One of the things a farmer might want to spend money on is water, because that could quadruple the output of the farm. However, African rains come all at once, so mini reservoirs make sense. Africa is also full of aquifers which are hardly tapped at all. The West needs to help by spending money on analysing the quantity and quality of these aquifers to ensure that the water is used sustainably, unlike what is happening in India and China. Africa uses only around 2% of its annual rainfall, which is a tiny proportion. Parts of Asia use 40%-plus, while obviously in the Middle East the proportion is much higher than that. By far the most urgent need in this area is to help farmers borrow money in order to put in communal irrigation schemes. I am talking about helping them and not necessarily paying for the schemes because they deliver a good financial reward if farmers can get hold of the money.

That brings me to the greatest need for African agriculture, which is knowledge. We must invest in agricultural training colleges which have to be open to women. We must ensure that women farmers can get training on their farms, and we must encourage the private sector to assist in training. I cite as an example of the latter a visit I made a few years ago to a Diageo brewery in Addis Ababa which had started training farmers to grow the barley needed to make its beer to the spec it wanted. The brewery started with a few hundred farmers, but when I visited, it had 3,000 farmers and intended to expand that number to 15,000 to 20,000. Those farmers were making money and educating their children.
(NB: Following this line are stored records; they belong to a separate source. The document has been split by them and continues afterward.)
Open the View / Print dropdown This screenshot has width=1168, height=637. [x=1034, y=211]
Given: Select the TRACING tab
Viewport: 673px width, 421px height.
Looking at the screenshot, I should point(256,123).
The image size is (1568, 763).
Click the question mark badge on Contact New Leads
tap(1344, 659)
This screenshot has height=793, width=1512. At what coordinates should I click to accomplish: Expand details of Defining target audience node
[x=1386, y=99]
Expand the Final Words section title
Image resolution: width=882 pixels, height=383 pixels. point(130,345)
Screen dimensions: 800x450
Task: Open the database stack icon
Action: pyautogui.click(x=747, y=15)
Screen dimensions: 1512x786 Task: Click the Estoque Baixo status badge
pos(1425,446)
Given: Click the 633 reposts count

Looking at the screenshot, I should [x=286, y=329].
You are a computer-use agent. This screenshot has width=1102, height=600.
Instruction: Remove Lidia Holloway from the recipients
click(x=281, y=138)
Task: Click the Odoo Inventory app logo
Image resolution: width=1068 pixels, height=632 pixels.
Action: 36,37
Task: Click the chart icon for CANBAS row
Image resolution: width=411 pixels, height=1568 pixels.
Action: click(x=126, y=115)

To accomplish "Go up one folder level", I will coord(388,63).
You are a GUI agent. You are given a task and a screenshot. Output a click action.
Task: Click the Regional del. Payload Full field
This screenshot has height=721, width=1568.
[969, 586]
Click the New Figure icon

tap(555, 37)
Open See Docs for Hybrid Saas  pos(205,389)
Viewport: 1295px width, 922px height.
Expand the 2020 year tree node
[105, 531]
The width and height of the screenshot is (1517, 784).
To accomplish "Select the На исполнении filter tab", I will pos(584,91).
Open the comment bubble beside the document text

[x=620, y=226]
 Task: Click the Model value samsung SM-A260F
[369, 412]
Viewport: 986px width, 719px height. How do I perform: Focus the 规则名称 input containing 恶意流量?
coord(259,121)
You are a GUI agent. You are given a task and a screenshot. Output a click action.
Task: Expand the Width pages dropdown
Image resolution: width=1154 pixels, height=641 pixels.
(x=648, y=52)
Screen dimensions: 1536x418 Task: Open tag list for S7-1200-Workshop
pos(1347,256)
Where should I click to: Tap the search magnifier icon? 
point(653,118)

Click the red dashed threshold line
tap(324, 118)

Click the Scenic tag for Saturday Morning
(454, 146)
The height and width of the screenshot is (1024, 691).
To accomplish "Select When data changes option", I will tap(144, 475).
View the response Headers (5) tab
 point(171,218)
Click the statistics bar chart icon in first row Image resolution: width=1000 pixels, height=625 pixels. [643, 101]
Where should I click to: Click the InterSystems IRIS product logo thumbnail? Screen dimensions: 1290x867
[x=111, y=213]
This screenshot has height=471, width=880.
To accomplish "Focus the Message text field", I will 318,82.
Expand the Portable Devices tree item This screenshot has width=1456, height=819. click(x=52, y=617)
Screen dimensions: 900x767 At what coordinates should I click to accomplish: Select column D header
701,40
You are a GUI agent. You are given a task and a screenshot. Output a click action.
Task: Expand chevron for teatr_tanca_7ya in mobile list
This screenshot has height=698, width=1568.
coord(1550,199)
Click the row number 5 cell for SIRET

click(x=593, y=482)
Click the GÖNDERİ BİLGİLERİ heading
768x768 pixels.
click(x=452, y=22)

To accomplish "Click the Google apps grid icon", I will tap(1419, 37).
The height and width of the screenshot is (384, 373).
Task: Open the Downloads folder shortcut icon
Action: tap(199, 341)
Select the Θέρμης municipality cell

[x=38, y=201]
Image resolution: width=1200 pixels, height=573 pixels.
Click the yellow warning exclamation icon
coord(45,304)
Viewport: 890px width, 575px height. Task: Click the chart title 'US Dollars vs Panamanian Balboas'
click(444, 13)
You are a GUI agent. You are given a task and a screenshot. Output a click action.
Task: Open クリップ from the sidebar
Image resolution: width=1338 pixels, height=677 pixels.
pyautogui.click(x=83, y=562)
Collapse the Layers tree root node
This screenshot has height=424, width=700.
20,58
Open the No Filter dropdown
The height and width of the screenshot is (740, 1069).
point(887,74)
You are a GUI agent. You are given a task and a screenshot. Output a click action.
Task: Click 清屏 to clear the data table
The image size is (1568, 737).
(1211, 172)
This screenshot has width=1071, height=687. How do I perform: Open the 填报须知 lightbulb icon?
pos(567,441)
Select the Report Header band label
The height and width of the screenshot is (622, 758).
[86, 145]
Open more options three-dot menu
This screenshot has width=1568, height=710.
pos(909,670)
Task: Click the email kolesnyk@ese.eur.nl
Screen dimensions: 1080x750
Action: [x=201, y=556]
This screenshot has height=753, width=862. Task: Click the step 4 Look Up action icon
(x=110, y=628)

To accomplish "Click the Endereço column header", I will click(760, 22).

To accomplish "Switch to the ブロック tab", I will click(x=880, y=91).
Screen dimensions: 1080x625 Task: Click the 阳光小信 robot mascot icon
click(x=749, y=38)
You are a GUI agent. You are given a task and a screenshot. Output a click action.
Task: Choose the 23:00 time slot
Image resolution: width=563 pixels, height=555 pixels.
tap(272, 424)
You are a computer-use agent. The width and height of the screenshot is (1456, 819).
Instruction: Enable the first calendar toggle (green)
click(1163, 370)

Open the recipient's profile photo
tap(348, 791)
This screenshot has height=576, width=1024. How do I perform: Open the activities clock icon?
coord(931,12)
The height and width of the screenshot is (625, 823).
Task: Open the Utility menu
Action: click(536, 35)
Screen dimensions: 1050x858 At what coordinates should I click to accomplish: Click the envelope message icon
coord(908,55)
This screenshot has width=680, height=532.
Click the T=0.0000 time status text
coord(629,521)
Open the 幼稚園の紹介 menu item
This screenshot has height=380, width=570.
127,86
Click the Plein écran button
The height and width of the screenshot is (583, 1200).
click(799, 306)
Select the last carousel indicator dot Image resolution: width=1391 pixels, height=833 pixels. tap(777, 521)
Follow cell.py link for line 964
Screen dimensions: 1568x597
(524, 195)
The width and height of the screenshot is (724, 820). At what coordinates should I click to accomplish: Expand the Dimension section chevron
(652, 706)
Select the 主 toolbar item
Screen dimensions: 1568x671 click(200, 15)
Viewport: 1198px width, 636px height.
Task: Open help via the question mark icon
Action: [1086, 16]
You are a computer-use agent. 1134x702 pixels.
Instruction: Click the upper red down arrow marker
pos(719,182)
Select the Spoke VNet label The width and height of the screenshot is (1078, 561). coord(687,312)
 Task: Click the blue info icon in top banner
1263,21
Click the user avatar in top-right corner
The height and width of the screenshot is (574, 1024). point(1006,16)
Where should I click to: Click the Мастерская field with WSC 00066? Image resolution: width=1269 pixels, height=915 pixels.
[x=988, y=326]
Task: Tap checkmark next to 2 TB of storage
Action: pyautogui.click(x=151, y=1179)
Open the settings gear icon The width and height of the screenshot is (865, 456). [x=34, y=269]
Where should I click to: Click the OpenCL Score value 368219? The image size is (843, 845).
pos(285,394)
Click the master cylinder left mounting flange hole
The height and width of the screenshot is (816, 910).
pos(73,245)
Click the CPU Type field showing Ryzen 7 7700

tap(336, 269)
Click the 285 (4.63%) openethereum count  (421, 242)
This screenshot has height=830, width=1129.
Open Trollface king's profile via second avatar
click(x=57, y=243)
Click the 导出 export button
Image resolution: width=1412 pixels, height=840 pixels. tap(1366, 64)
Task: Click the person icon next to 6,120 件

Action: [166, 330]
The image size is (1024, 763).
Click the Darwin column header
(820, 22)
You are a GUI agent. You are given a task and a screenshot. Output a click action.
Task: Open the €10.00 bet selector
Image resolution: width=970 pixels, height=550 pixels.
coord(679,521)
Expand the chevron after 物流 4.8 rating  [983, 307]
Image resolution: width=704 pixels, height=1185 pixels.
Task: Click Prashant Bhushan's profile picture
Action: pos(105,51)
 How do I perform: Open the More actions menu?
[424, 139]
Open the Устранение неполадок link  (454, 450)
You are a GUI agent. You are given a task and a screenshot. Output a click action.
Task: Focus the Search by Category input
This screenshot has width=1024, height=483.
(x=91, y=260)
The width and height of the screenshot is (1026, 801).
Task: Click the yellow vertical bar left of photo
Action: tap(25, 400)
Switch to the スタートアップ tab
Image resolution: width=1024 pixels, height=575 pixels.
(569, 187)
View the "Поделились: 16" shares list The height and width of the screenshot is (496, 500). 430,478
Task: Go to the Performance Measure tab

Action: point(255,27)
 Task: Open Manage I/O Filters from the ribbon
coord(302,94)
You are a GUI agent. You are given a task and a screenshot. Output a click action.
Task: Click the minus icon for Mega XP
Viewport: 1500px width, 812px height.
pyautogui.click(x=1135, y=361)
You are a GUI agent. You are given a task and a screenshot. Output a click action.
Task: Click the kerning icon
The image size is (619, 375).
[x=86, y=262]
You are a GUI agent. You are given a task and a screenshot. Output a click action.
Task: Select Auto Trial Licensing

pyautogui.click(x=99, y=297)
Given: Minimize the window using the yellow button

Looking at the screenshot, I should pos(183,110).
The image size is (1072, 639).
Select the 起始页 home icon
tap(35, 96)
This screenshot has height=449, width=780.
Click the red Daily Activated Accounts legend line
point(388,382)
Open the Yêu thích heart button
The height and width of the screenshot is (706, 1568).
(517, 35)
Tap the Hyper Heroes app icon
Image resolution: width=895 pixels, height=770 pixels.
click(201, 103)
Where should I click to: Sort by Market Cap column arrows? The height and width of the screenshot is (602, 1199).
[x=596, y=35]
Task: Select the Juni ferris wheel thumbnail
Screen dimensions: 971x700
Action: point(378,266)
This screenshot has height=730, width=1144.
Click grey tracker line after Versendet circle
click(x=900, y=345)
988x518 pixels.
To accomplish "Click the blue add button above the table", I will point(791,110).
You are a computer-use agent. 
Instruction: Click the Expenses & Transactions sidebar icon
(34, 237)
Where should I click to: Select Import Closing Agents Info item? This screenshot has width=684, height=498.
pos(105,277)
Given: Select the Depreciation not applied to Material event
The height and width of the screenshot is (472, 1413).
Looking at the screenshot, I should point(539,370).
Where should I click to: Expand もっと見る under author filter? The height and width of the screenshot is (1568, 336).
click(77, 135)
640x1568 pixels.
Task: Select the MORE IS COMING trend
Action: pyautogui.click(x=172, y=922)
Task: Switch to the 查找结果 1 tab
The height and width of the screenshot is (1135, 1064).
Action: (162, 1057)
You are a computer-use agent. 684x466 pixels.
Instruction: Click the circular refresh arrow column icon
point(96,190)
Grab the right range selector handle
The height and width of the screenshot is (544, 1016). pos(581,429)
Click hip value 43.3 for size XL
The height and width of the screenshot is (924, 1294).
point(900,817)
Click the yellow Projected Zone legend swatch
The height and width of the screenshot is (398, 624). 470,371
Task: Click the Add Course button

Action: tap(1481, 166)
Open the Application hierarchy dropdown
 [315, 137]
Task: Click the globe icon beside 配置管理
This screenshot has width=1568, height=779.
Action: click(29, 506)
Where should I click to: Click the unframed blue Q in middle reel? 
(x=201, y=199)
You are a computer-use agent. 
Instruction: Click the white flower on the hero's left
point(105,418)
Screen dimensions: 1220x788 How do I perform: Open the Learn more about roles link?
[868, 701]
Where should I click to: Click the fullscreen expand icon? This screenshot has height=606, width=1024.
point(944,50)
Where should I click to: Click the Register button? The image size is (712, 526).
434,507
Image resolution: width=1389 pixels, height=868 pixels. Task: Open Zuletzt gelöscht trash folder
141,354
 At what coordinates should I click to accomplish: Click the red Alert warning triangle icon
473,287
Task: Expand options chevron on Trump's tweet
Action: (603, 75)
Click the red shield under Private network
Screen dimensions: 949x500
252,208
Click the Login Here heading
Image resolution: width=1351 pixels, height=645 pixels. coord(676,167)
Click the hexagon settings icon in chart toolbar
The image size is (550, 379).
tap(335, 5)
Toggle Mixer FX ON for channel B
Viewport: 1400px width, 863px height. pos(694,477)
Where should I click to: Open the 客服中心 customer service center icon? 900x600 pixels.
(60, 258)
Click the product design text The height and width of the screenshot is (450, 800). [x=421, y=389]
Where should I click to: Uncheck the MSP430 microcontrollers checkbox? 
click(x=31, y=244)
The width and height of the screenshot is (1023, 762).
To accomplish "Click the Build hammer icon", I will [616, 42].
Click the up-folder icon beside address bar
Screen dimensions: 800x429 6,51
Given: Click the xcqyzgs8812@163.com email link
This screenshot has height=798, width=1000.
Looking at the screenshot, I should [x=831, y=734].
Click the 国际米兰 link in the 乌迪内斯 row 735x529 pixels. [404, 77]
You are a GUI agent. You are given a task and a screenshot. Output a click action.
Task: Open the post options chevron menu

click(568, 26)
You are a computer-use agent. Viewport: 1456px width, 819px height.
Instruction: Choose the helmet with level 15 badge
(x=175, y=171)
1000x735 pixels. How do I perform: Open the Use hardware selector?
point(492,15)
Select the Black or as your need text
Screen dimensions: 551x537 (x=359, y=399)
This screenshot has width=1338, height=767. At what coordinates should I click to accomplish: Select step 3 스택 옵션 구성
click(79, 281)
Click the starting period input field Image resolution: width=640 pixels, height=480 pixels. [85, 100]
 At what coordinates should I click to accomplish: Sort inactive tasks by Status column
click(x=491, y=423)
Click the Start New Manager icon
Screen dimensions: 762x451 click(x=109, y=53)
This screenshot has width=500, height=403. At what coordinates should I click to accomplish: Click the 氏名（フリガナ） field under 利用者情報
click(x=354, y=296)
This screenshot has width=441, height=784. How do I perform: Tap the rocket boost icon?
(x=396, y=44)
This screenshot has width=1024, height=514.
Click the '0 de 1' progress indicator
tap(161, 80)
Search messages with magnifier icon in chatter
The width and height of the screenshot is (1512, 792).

Now, of all the natural resources that need sustaining in Africa it is the soil. The Malabo Montpellier Panel has calculated that the economic loss from soil degradation in sub-Saharan Africa is worth $68 billion per annum—I repeat: per annum—affecting 180 million people. Women farmers need to know how to manage the soil, how to rotate crops and how to plant without losing moisture. Soils are a long-term business, but it is hard to think about future food when you are desperate for food today and you have no understanding about crop rotations or organic matter. There is no doubt in my mind that min-till—or, better, nil-till—is the answer. The moment you turn the soil and have brown earth, you can see the organic matter turning to dust. I have seen this; it just floats away in the lightest of breezes.

The other problem is that the soils get too hot, 30 degrees or more. One solution is to use the debris from the previous crop—the leaves and stems of maize, for instance—to cover and shade the soil. You open the debris in lines to plant the seed but leave it elsewhere in the field to cool the soil, conserve moisture and, eventually, provide organic matter when it breaks down.

In west Africa, I have come across an even better system: nitrogen-fixing trees. There are two varieties. The trees shade the soil at the same time as enriching it with nitrogen. You plant the seed just before it rains—it is vital to have that incredibly useful weather information on your phone—and then, when it does rain, these trees miraculously drop all their leaves, leaving the fields basking in open sunlight to kick-start the growth of the crop, before regrowing their leaves after a few months to give the welcome shade.

In conclusion—moving from field back to politics—first, we have to get all Governments to wake up and recognise the opportunities and problems here. All African Governments must fulfil their Maputo commitments to put 10% of their GDP into agriculture; of the 57 African states, I think only seven or eight currently do so. Sound, profitable agriculture can transform lives—I have seen it in reality. Secondly, we must put more money into training in agriculture and the basics of running a business, including soil management. Thirdly, we must incentivise a long-term approach by granting legal security of tenure. It can be done by tenancies as well as land registration, and I am pleased to say that DfID is already doing wonders here. Fourthly and lastly, we must help build the research capacity in Africa itself and the means of getting that knowledge to the farmers. There is a lot to be done, but the rewards are huge.